Integration of Imaging Genomics Data for the Study of Alzheimer's Disease Using Joint-Connectivity-Based Sparse Nonnegative Matrix Factorization.

Imaging genetics reveals the connection between microscopic genetics and macroscopic imaging, enabling the identification of disease biomarkers. In this work, we make full use of prior knowledge that has significant reference value for investigating the correlation between the brain and genetics to explore more biologically substantial biomarkers. In this paper, we propose joint-connectivity-based sparse nonnegative matrix factorization (JCB-SNMF). The algorithm simultaneously projects structural magnetic resonance imaging (sMRI), single-nucleotide polymorphism sites (SNPs), and gene expression data onto a common feature space, where heterogeneous variables with large coefficients in the same projection direction form a common module. In addition, the connectivity information for each region of the brain and genetic data are added as prior knowledge to identify regions of interest (ROIs), SNPs, and gene-related risks related to Alzheimer's disease (AD) patients. GraphNet regularization increases the anti-noise performance of the algorithm and the biological interpretability of the results.
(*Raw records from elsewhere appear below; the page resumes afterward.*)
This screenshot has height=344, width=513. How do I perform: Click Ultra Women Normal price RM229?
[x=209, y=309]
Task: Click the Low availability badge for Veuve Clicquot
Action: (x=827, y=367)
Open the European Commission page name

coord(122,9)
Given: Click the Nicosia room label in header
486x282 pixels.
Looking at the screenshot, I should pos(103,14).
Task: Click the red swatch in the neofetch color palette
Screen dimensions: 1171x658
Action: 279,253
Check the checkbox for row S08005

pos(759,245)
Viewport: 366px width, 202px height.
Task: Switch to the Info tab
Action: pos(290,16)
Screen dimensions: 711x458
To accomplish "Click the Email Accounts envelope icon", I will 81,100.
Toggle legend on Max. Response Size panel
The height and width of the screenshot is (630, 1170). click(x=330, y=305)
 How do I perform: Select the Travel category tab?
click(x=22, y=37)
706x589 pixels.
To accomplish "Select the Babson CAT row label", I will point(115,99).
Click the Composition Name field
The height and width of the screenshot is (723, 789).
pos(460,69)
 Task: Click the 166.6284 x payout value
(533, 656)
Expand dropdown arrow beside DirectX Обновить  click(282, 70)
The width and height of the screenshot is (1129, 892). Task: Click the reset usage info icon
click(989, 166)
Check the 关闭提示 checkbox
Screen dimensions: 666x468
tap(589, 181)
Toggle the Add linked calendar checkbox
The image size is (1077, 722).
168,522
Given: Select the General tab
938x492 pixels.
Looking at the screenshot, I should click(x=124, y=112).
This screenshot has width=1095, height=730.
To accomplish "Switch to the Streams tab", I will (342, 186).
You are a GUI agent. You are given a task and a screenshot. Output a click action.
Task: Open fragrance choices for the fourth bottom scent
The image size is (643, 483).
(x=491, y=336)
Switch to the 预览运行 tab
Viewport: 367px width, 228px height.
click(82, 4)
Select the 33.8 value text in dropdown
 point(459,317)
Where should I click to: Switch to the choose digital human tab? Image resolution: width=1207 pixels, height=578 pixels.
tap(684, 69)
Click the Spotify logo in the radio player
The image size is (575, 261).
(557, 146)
The simulation results show that compared with other NMF-based algorithms (JNMF, JSNMNMF), JCB-SNMF has better anti-noise performance and can identify and predict biomarkers closely related to AD from significant modules. By constructing a protein-protein interaction (PPI) network, we identified SF3B1, RPS20, and RBM14 as potential biomarkers of AD. We also found some significant SNP-ROI and gene-ROI pairs. Among them, two SNPs rs4472239 and rs11918049 and three genes KLHL8, ZC3H11A, and OSGEPL1 may have effects on the gray matter volume of multiple brain regions. This model provides a new way to further integrate multimodal impact genetic data to identify complex disease association patterns.